January 3, 1996
Xx. Xxxx Xxxxxxx
Xx. Xxxxxx Xxxxxxx
Xx. Xxxxx Xxxxxxx
Mr. Xxxxx Xxxx
Xx. Xxxxxxxx Xxxxxx
Darka Petrol Ticaret Ltd. Sti.
Dear Sirs:
Chaparral Resources, Inc., ("Chaparral") is pleased to present this offer to you
as shareholders ("Shareholders") of Darka Petrol Ticaret Ltd. Sti., ("Darka"),
to purchase all of the issued and outstanding capital stock of Darka, ("Stock").
Note that this offer has already been signed by Xxxxxxxxx and by Xxxxx X.
Xxxxxxx (as escrow agent). Central Asian Petroleum (Delaware) Limited ["CAP(D)"]
will fax you a version signed by CAP(D) under separate cover. Two signed
duplicate "hard copies" of the entire Letter Agreement, along with a third
signed version of the Escrow Agreement, are being couriered to you. Upon the
full execution of this facsimile Letter Agreement by all of the Shareholders
[and by Xxxxx and CAP(D), for purposes of Paragraph 3(f) only], including full
execution of Exhibits A-E by the relevant parties, and upon:
(i) receipt by Xxxxxxxxx of facsimile transmission of such executed
Letter Agreement and Exhibits A-E; and
(ii) receipt by Escrow Agent (as described in the Escrow Agreement
attached hereto and incorporated by this reference as Exhibit A
to this Letter Agreement) of facsimile transmission of Exhibit B
prior to 4:00 p.m., United States Mountain Time, on January 4, 1996, this Letter
Agreement shall constitute a binding contract, effective as of January 4, 1996
("Effective Date") among the parties as to the following terms and conditions:
1. The purchase price for all of Shareholders' right, title and
interest in and to the Stock shall be (i) $2,000,000.00 U.S.,
plus (ii) 625,000 shares of restricted common stock of Chaparral.

▶ Actions to take
A) Answer these questions from the offer letter, one per line, marked (i), (ii), (iii):
(i) By what time and date must the Escrow Agent receive the fax of Exhibit B?
(ii) How many shares of restricted common stock of Chaparral are part of the purchase price?
(iii) What will CAP(D) fax under separate cover?
B) Say whether each statement below agrees with the offer letter, answering yes or no and quoting the words of the offer letter that decide it.
(i) The offer is made to the shareholders of Darka.
(ii) The cash part of the purchase price is $2,500,000.
(iii) The binding contract is effective as of January 3, 1996.
C) Please reproduce the offer letter word for word, starting at "January 3, 1996" and ending at "by Xxxxx X.".

▶ Data provided
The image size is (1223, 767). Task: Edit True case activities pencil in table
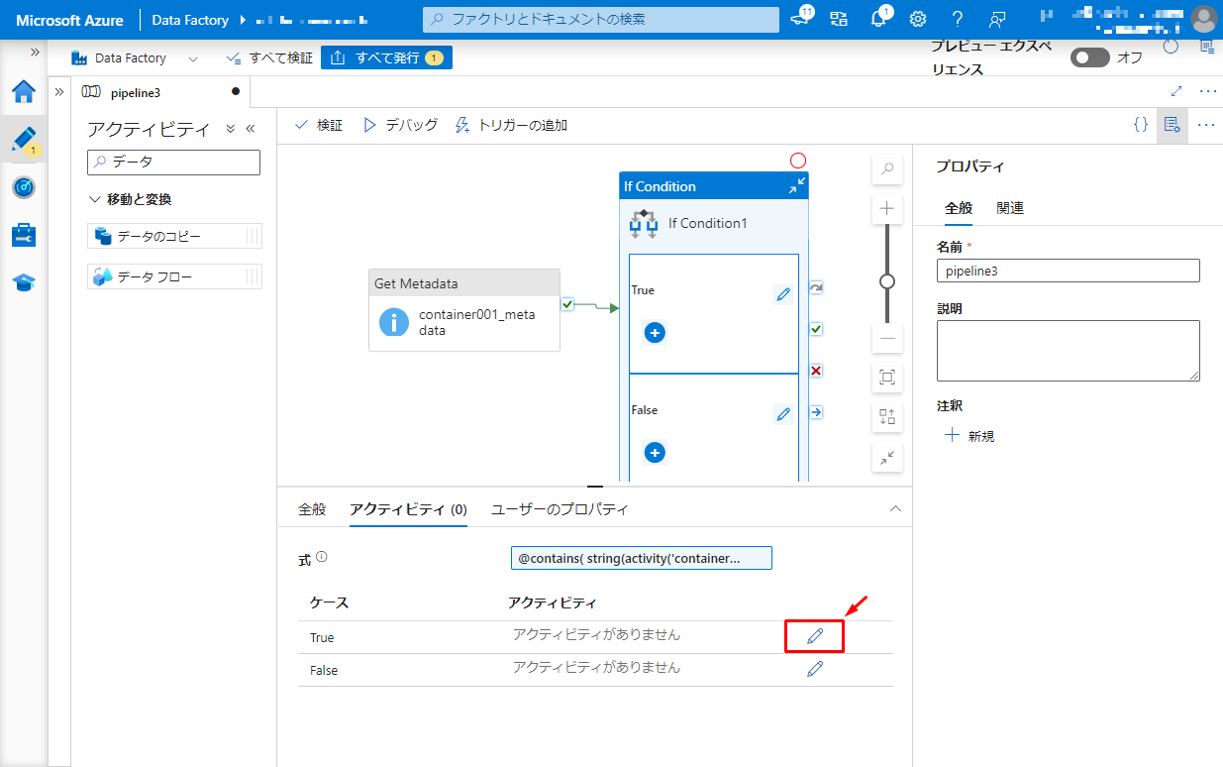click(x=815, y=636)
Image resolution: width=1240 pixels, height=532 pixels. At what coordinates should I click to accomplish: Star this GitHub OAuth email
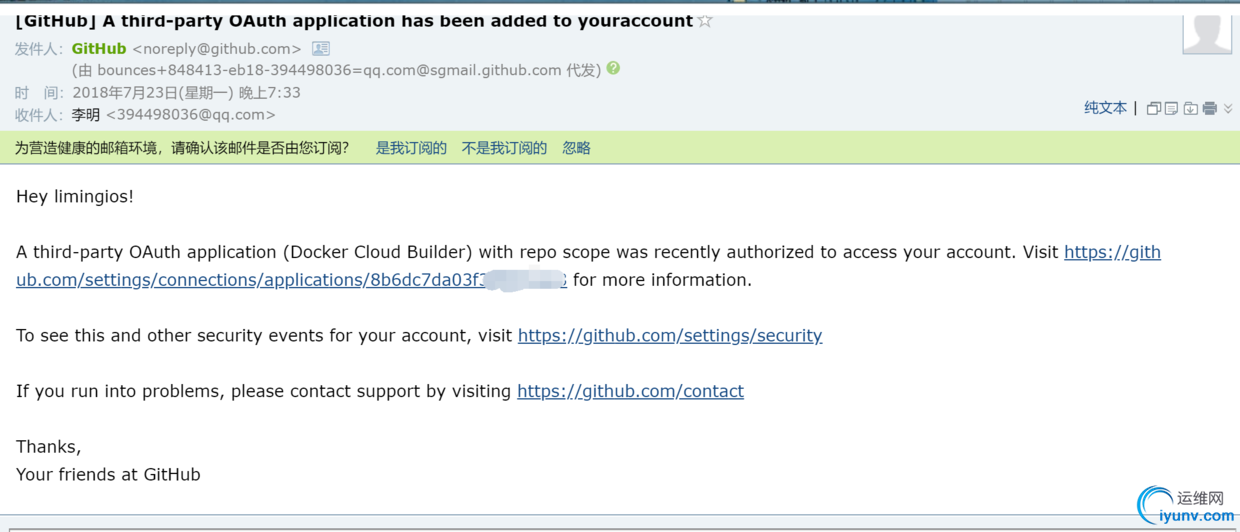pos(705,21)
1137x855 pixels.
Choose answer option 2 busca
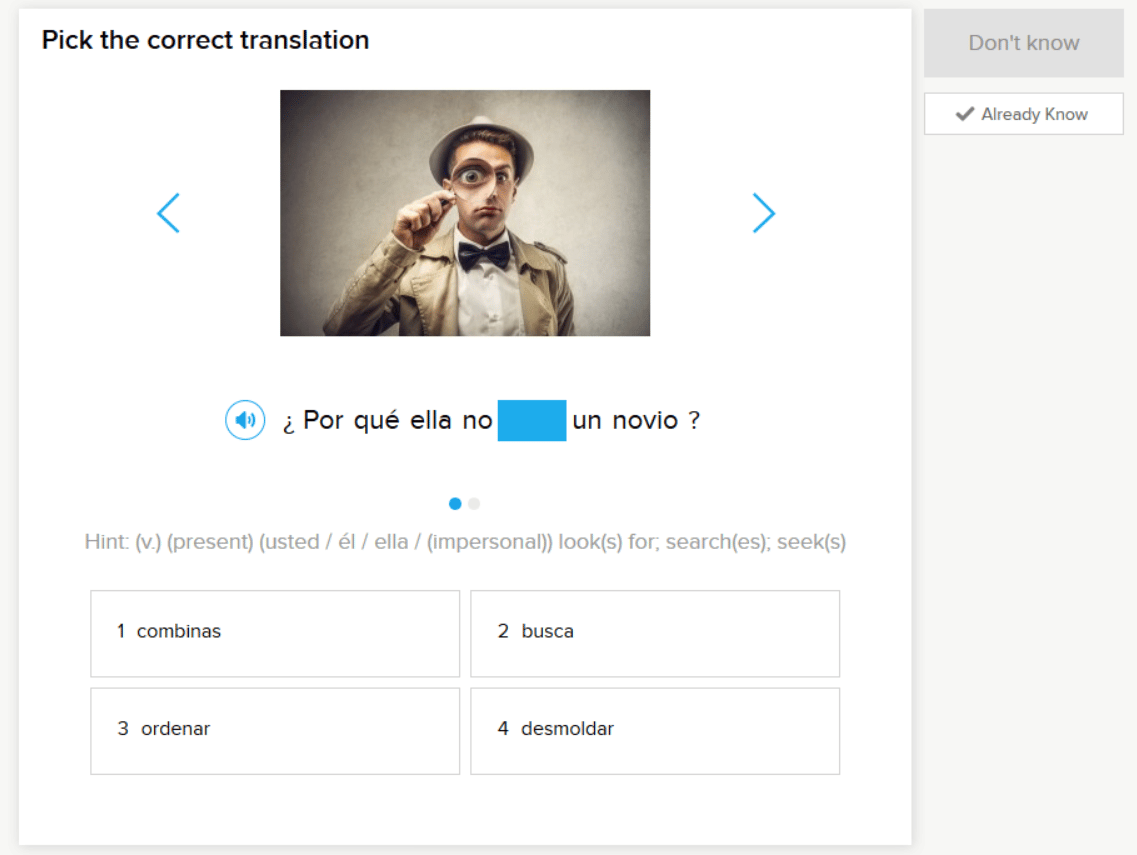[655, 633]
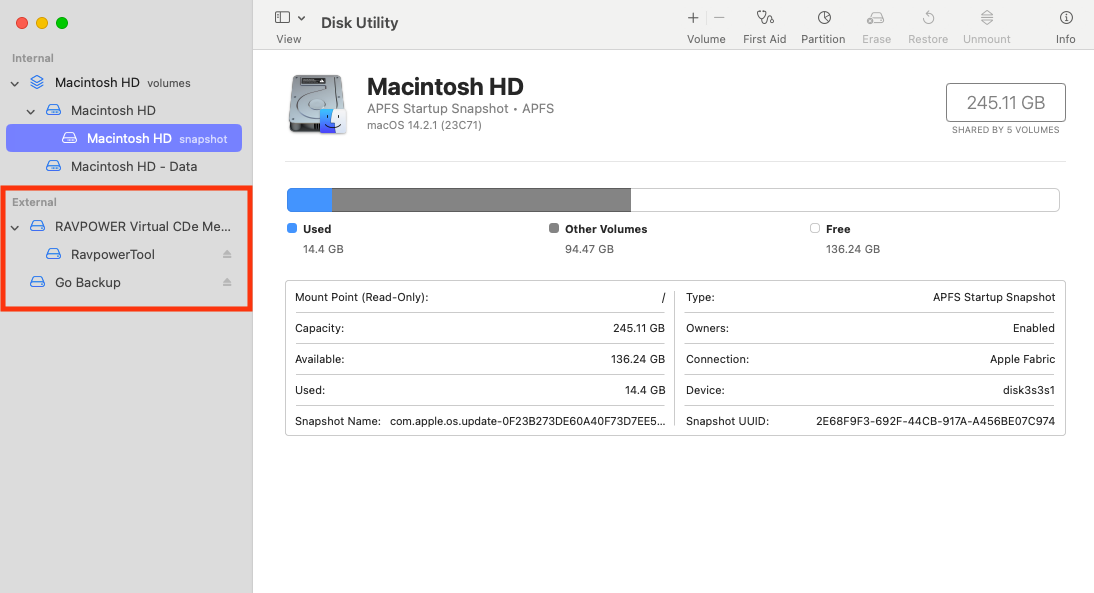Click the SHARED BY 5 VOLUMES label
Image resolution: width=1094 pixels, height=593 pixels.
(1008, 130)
==
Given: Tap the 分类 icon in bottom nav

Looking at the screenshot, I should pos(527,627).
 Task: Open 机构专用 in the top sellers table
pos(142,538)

▶ In response
A)
(i) Prior to 4:00 p.m., United States Mountain Time, on January 4, 1996
(ii) 625,000 shares
(iii) A version of the offer signed by CAP(D)

B)
(i) Yes: "present this offer to you as shareholders ("Shareholders") of Darka Petrol Ticaret Ltd. Sti."
(ii) No: "$2,000,000.00 U.S."
(iii) No: "effective as of January 4, 1996"

C)
January 3, 1996
Xx. Xxxx Xxxxxxx
Xx. Xxxxxx Xxxxxxx
Xx. Xxxxx Xxxxxxx
Mr. Xxxxx Xxxx
Xx. Xxxxxxxx Xxxxxx
Darka Petrol Ticaret Ltd. Sti.
Dear Sirs:
Chaparral Resources, Inc., ("Chaparral") is pleased to present this offer to you
as shareholders ("Shareholders") of Darka Petrol Ticaret Ltd. Sti., ("Darka"),
to purchase all of the issued and outstanding capital stock of Darka, ("Stock").
Note that this offer has already been signed by Xxxxxxxxx and by Xxxxx X.